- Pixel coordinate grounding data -
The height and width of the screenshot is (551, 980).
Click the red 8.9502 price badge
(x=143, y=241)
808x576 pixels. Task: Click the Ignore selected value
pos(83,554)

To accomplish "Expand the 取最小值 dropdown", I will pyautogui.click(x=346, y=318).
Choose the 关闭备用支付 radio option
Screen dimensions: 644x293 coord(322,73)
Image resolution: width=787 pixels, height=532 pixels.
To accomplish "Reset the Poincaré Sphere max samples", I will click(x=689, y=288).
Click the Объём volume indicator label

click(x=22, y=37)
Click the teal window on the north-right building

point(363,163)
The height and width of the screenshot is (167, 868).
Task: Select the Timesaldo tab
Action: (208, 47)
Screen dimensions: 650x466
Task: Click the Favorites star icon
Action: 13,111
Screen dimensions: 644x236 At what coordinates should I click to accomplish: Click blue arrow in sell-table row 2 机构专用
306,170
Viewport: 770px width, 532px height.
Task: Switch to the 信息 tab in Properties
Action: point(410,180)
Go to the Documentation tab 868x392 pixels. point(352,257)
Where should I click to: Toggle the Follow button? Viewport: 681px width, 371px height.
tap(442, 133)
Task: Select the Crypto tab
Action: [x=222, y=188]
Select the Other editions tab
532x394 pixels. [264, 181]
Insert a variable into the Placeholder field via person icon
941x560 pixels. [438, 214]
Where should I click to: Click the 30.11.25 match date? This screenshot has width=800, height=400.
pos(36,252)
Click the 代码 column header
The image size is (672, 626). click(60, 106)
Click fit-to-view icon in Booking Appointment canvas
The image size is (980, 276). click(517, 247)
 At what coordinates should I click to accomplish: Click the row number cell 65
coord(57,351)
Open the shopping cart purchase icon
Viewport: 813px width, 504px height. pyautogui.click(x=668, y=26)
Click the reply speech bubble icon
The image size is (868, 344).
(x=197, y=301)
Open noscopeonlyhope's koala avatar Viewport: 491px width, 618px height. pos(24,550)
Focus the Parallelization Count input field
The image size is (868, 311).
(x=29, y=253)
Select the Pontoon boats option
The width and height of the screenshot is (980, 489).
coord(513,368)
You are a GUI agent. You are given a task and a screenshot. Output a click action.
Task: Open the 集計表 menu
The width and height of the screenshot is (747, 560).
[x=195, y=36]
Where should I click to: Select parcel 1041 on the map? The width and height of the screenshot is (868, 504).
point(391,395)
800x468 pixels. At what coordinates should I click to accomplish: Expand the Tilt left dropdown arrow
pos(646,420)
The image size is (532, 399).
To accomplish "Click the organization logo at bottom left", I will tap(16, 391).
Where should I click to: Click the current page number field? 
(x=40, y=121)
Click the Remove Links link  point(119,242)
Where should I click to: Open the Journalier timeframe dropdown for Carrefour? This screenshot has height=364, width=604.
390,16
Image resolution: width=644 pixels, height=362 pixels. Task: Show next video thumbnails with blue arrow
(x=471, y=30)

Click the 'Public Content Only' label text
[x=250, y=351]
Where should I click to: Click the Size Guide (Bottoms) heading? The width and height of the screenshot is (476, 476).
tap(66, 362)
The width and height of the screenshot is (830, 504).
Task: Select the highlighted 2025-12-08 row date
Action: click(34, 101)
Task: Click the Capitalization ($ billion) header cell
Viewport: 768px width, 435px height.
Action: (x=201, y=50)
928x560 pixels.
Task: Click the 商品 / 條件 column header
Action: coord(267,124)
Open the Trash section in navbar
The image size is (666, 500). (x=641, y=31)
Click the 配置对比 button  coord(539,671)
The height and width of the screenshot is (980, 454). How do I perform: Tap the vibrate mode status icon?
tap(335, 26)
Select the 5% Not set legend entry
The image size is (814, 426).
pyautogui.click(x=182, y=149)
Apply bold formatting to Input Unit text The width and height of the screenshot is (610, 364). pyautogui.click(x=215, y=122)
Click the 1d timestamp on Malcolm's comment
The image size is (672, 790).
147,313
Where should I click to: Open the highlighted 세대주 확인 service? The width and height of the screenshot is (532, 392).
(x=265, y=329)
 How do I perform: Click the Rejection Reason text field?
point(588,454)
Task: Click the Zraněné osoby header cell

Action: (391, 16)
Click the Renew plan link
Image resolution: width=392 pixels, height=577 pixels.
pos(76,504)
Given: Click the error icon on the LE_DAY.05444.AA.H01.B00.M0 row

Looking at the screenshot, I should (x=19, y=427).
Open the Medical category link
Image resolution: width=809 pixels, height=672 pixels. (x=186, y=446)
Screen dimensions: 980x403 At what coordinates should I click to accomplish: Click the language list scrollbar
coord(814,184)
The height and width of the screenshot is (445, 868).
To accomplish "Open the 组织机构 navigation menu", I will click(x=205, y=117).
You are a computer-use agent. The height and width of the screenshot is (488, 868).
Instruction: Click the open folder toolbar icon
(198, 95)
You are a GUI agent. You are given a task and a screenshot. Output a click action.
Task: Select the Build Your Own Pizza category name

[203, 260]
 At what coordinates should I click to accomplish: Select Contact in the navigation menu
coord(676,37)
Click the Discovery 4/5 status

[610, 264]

- Instructions for the task -
Lines above that contain the string "will" make up the answer.

- Output below -
To accomplish "Expand the 取最小值 dropdown", I will pyautogui.click(x=346, y=318).
To accomplish "Reset the Poincaré Sphere max samples", I will click(x=689, y=288).
To accomplish "Click the organization logo at bottom left", I will tap(16, 391).
To accomplish "Open the 组织机构 navigation menu", I will click(x=205, y=117).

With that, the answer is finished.